Mayo-Backed Medtech Startup NeuroOne Seeking $10M
Illustration by the National Institutes of Health

Mayo-Backed Medtech Startup NeuroOne Seeking $10M

The Eden Prairie-based company specializing in brain issue detection is in the midst of a hefty fundraising campaign. The first investment was obtained early this month, with more than $9 million more to go toward its target.

Medtech startup NeuroOne is seeking $10 million through a series D fundraising effort. The Eden Prairie-based company drew its first sale of the round on July 9 and has raised just over $538,000 to date from four investors.

NeuroOne has found success drawing investors in the past. In March 2017, the early-stage health care venture capital firm FundRx Inc. contributed $1.2 million toward a seed financing round for NeuroOne.

“NeuroOne’s technology platform will add significant value both for payors and patients specifically in the way we manage treatments for epilepsy, Parkinson’s disease, and other neurological disorders,” said Zeshan Muhammedi, CEO at FundRx, in prepared remarks at the time. “This is an example where innovation in other fields, such as semiconductors, have a direct impact on improving healthcare once the human science catches up.”

The investment came just before shell company Original Source Entertainment Inc. became a parent company to NeuroOne Medical Technologies — which was founded in 2009 – and adjusted the name to its current moniker. That deal is what is known as a “reverse merger transaction.”

Last August, it was revealed that the Mayo Clinic had taken an 11 percent ownership stake in Original Source Entertainment, in connection to a partnership with NeuroOne.

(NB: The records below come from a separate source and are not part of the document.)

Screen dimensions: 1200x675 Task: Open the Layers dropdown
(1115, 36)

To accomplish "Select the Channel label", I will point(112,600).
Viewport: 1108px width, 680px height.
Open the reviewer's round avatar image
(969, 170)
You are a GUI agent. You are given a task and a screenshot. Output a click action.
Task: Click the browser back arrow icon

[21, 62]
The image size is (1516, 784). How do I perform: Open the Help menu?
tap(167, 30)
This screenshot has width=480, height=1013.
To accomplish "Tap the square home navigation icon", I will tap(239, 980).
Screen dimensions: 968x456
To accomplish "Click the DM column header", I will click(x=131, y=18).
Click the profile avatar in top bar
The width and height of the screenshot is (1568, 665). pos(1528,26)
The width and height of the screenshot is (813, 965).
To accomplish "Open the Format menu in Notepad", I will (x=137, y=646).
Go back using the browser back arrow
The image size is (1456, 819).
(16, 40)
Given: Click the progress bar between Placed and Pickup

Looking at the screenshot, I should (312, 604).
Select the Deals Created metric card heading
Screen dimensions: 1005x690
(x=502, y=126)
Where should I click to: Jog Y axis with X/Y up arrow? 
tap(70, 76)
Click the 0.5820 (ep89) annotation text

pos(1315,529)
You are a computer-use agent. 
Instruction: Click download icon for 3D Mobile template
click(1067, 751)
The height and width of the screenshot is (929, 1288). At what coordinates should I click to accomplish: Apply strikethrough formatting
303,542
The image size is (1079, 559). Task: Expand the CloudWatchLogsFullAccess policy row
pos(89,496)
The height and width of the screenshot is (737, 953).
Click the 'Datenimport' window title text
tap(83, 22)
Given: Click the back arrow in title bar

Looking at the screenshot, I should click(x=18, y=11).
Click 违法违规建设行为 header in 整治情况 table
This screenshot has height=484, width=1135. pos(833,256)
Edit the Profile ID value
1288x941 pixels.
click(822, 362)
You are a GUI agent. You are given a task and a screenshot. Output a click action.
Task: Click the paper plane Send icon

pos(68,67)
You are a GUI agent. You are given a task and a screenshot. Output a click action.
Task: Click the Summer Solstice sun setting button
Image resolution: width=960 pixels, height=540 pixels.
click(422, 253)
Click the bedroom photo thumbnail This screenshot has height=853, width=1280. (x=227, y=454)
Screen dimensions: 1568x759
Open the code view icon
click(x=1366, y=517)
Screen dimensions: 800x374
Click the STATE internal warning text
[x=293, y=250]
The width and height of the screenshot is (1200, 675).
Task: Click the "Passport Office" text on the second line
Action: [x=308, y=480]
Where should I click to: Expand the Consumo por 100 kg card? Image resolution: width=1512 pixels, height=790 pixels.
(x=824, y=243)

NeuroOne aims to commercialize research from the University of Wisconsin, particularly a new electrode technology capable of detecting irregular brain activity down to a single neuron, enabling better discovery of seizures and tremors.

NeuroOne boasts that its technology has a smaller footprint than other existing options, and its advanced sensitivity leads to faster detection. Per its arrangement with Mayo Clinic, the health giant has been helping refine and further develop the UW-licensed technology.

NeuroOne executives could not be reached by press time for details on plans for the funds raised, but the SEC filing indicates the core offering is equity.